That’s $\hat a_1$ when we write out the least squares predictor like this. \[ \hat\mu(w,x) = \hat a_0 + \hat a_1 w + \hat a_2 1_{=1}(x) + \ldots + \hat a_5 1_{=4}(x) + \hat a_6 w 1_{=1}(x) + \ldots + \hat a_{9} w 1_{=4}(x) \tag{5.1}\]

That number doesn’t sound right to them, so they plot their new predictor using the code you just wrote. Here’s what they see.

They’re confused. The plot tells basically the same story as the one for the additive model. There’s a green curve below a red one. It seems like they should be getting a negative number, not zero.

Exercise 5.2

Using the output of lm above and other information you have above, estimate $\Delta_1$. Or, if you don’t feel like getting out your calculator, explain how to do it very concretely, so your confused coworker handle it from there. Don’t expect too much from them. Say something like ‘take this number from this place, multiply it by this number from this other place, etc.’
Explain why what they were doing before worked for the additive model but not for the all functions model.

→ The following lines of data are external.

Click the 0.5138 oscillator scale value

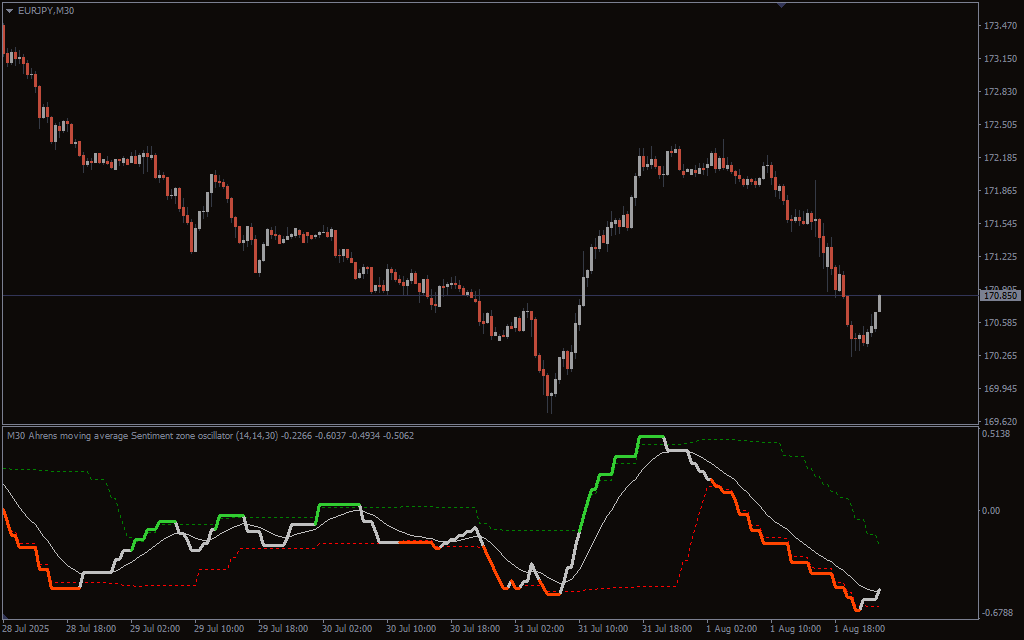coord(1000,434)
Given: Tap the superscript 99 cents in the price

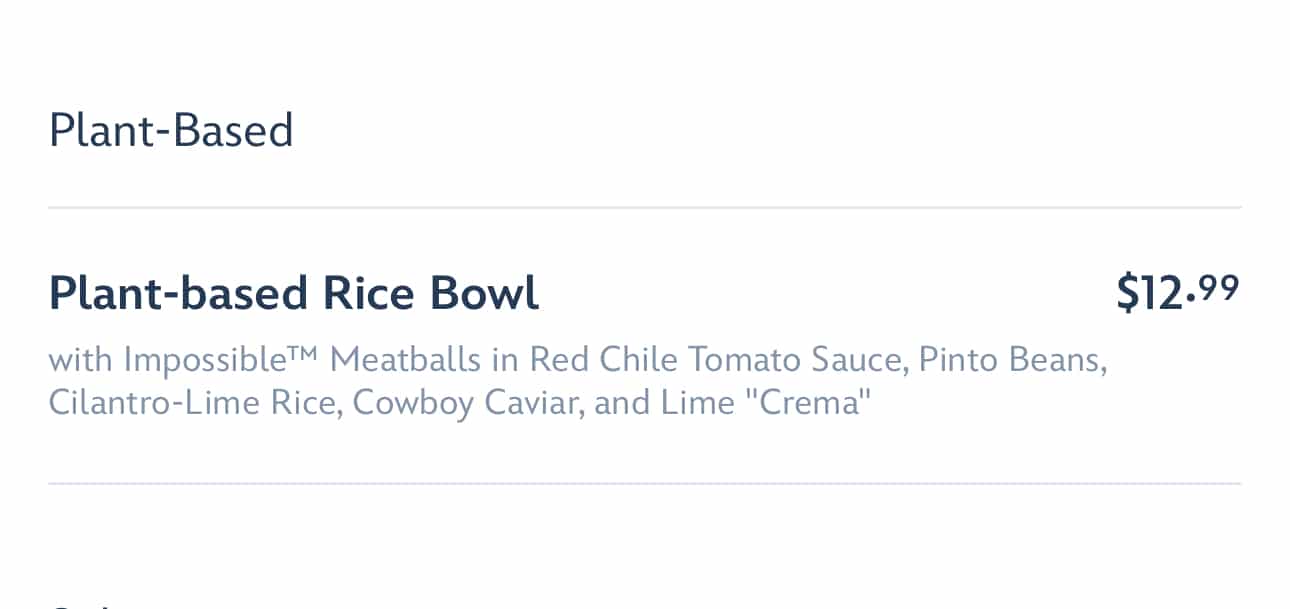Looking at the screenshot, I should pos(1220,286).
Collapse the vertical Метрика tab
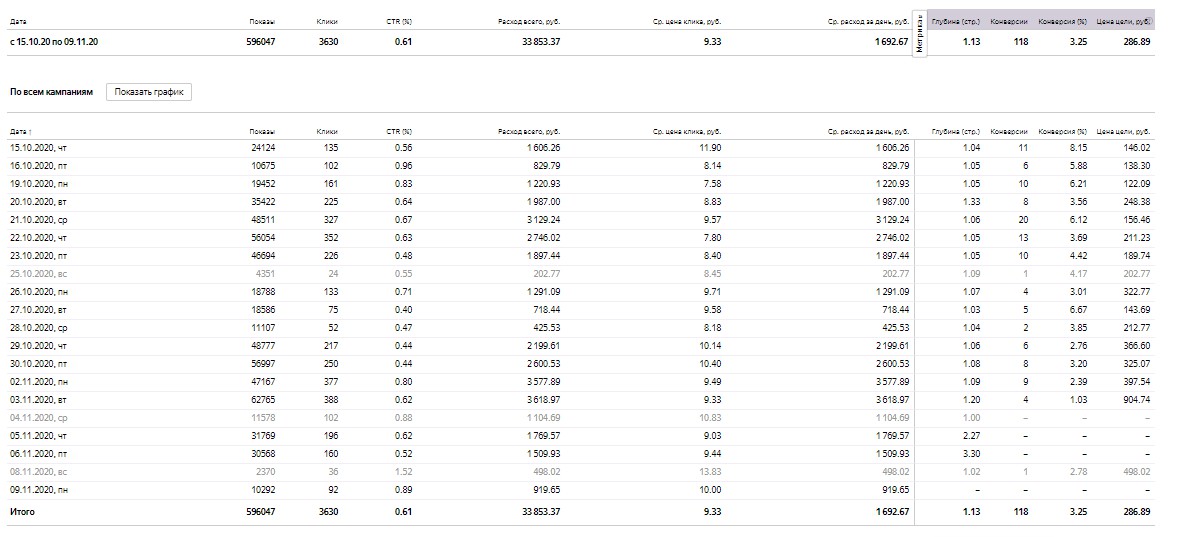Image resolution: width=1180 pixels, height=537 pixels. (919, 37)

If You Don’t Want to Interpret the Output of lm

Interpreting the output of lm isn’t something we’ve spent much time on in this class. And it’s not something you’ll have to do on the actual final exam.

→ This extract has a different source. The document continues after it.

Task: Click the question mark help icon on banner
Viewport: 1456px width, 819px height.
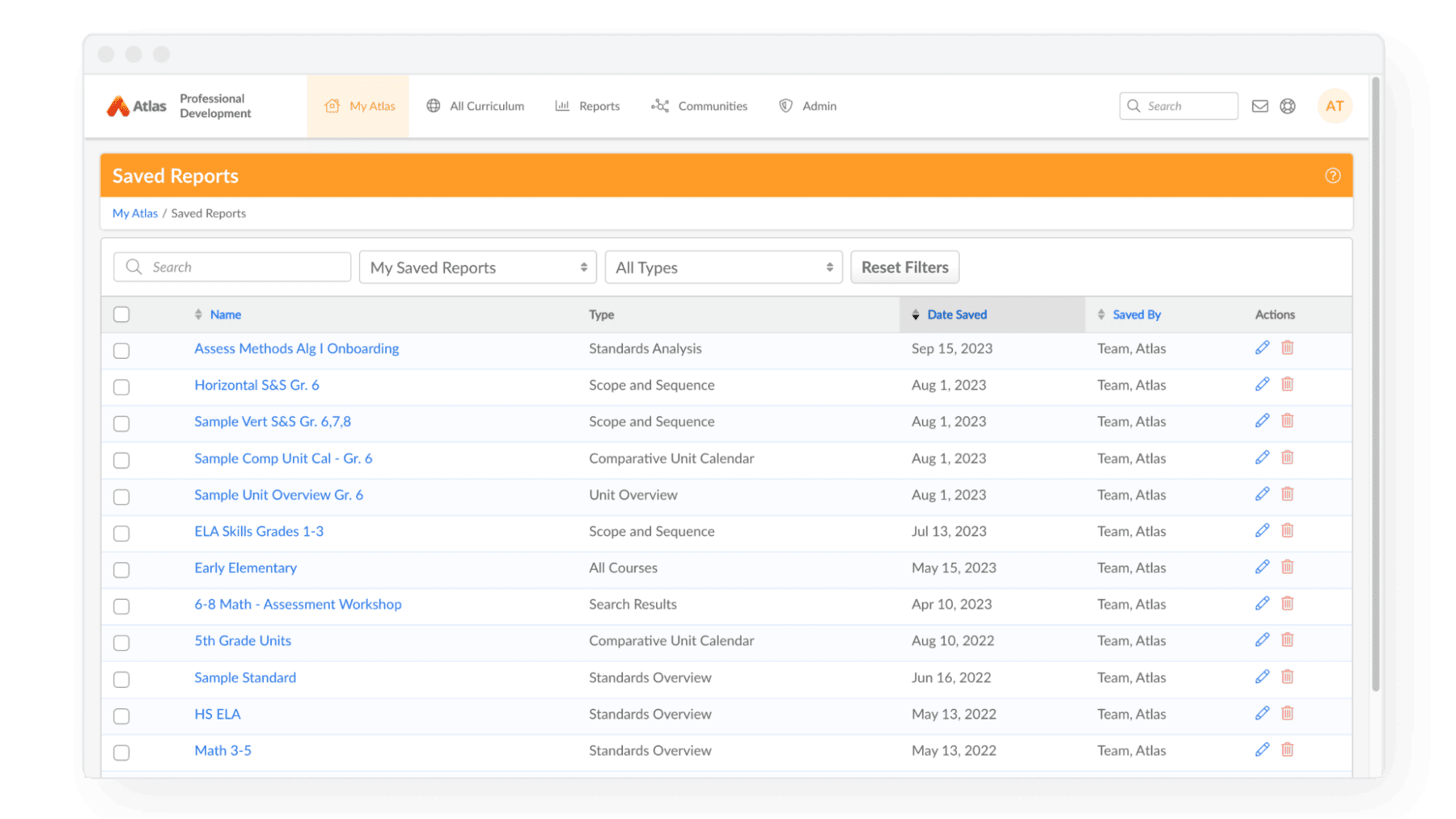Action: pyautogui.click(x=1332, y=175)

If you want to try, go ahead. Reading the next tip might help. But if you don’t, you’re welcome to use this table describing the values of $\hat\mu(w,x)$. And if you’re writing instructions for your coworker instead of doing the calculation yourself, you’re welcome to refer to this table in your instructions.

w	x	muhat
0	1	2.04
1	1	0.48
0	2	2.82
1	2	0.60
0	3	3.51
1	3	1.54
0	0	1.08
1	0	1.00
0	4	3.75
1	4	3.50

Interpreting the Output of lm

To interpret the coefficients in the output of lm, you need to understand how it describes the basis it’s thinking in. This is one of those skills that’s not all that necessary when you’re working on your own—you can just use predict to calculate $\hat\mu(w,x)$ and not worry about how R is actually doing it under the hood. But it’s a good skill to have around other people, because a lot of them are in the habit of thinking about coefficients instead of predictions, and when that results in mistakes like the one ‘your coworker’ made here, you’ll need to do a little translation between their way of thinking and yours so you can say something more helpful than ‘Forget everything you know. Just do it my way.’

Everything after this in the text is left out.